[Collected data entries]
■ ■ ■
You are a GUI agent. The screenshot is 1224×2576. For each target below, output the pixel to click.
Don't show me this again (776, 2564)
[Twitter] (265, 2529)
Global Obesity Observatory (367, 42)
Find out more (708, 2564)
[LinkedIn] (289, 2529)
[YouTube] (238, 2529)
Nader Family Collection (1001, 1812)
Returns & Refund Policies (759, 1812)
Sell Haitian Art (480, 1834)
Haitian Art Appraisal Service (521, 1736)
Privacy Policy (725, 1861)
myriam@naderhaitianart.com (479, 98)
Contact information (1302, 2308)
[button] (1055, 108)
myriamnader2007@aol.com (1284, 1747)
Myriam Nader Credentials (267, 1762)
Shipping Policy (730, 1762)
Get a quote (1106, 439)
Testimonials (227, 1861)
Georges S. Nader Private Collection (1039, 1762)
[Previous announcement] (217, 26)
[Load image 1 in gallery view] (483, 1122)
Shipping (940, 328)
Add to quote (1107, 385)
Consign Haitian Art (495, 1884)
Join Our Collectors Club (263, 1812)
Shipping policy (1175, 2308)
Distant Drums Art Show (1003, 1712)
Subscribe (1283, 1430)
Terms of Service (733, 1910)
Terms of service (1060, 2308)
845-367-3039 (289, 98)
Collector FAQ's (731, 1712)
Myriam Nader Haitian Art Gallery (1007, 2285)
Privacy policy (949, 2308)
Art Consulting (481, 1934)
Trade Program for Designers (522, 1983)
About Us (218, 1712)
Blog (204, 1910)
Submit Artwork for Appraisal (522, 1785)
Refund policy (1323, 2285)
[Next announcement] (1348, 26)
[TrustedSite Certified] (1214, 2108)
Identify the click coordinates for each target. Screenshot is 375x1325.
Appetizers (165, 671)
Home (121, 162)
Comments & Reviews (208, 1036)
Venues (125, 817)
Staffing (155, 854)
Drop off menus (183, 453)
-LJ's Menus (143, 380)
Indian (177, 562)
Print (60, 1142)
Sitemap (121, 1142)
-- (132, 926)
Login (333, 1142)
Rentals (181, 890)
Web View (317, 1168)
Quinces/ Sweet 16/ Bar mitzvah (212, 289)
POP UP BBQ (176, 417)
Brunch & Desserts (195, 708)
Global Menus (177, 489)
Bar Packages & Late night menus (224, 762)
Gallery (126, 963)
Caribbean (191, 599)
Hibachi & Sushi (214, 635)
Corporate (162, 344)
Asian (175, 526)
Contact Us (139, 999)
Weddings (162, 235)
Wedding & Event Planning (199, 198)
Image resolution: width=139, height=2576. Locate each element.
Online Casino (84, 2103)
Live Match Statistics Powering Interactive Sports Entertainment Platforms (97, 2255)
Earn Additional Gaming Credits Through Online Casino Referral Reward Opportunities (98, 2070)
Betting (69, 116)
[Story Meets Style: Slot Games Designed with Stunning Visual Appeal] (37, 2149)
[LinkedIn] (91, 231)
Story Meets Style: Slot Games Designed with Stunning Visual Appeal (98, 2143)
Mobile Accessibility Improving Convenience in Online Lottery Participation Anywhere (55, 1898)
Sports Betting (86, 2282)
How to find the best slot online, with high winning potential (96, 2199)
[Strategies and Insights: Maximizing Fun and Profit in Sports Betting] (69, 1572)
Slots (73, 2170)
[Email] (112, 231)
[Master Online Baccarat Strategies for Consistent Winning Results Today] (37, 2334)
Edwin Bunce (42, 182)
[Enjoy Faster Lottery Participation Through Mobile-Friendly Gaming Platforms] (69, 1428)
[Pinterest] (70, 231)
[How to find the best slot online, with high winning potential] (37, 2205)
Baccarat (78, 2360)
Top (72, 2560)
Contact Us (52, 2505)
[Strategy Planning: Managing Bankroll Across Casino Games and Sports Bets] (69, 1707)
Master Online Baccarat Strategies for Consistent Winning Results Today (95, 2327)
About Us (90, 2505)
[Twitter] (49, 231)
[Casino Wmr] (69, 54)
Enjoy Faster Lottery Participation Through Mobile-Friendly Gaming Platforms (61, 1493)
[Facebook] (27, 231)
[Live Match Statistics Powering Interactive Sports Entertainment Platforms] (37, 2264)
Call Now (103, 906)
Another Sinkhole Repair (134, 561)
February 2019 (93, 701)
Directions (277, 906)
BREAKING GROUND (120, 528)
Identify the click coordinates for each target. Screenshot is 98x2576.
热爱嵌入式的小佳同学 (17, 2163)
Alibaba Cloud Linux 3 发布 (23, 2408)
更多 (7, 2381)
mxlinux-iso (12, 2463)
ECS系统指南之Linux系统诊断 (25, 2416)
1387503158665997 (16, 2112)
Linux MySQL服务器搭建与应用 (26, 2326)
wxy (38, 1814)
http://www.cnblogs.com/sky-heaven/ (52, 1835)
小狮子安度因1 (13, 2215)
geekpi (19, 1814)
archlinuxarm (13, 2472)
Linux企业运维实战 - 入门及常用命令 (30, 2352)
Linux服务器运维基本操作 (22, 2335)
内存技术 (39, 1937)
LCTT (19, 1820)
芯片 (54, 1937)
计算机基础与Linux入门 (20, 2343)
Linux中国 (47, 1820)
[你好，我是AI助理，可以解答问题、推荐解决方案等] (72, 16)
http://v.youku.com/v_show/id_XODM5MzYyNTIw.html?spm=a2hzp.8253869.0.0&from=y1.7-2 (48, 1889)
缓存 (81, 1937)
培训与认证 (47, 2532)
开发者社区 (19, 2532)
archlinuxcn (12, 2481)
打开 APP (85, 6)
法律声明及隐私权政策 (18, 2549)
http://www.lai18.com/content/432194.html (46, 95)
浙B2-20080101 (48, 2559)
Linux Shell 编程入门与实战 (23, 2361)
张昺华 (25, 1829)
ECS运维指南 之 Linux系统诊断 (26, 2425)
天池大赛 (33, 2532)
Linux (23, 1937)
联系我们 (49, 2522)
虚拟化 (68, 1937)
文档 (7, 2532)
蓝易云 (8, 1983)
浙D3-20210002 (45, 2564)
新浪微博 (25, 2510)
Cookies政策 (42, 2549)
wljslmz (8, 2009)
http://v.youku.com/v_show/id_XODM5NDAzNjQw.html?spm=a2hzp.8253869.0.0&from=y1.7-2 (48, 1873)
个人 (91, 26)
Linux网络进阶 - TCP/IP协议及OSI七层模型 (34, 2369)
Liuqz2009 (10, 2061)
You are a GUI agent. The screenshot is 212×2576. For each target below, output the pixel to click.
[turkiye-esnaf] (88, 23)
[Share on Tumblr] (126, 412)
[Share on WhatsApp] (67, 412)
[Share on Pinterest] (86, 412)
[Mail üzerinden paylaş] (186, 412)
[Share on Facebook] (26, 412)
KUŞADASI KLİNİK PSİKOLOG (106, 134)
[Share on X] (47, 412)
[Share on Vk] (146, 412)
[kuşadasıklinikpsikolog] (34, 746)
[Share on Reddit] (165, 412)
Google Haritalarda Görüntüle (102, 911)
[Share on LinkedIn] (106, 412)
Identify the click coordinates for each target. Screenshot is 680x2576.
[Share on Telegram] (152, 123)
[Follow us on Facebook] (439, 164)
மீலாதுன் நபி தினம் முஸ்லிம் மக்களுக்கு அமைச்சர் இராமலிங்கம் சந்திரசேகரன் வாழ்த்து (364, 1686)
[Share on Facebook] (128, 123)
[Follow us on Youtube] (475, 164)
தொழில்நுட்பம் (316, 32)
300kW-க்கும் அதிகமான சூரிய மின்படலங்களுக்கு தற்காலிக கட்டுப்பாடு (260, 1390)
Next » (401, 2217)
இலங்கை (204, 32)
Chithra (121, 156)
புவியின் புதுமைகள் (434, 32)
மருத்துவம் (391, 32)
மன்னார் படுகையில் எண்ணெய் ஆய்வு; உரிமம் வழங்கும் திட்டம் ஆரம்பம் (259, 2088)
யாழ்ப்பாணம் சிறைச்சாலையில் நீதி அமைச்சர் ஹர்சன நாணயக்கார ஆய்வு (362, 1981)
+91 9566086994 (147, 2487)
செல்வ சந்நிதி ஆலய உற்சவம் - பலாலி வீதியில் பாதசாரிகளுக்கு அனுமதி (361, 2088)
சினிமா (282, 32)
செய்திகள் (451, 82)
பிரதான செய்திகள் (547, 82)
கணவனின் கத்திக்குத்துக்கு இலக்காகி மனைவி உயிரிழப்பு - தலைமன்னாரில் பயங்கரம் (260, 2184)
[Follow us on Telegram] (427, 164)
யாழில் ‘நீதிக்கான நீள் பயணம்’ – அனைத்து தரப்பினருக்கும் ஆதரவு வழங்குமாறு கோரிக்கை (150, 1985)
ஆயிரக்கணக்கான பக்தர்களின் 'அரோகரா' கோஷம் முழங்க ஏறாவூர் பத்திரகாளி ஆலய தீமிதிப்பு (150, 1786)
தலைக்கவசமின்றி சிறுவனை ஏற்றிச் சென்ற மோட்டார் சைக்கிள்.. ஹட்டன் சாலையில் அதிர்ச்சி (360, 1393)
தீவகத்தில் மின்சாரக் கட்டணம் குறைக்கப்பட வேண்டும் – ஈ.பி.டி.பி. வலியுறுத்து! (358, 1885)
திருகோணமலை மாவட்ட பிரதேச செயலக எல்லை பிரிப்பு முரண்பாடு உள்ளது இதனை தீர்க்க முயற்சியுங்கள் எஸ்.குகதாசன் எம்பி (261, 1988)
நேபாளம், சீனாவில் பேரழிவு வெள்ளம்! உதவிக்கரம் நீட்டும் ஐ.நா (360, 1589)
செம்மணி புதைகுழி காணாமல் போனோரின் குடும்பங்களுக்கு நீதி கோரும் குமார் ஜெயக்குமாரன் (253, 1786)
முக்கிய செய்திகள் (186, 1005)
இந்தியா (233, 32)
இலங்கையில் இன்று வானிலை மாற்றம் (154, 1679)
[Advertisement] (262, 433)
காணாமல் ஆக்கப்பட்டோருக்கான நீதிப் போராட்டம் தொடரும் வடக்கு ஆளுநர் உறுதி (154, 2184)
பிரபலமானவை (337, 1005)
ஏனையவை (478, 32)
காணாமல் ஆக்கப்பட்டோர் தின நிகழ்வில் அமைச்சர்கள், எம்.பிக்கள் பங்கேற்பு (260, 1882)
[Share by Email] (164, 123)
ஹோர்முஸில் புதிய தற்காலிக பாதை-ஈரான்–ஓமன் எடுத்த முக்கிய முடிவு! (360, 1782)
■ ■ ■
• [TASK INSTRUCTIONS]: Copy all lines from the entries that contain the word "Style".

• [WORKED SOLUTION]:
[Story Meets Style: Slot Games Designed with Stunning Visual Appeal] (37, 2149)
Story Meets Style: Slot Games Designed with Stunning Visual Appeal (98, 2143)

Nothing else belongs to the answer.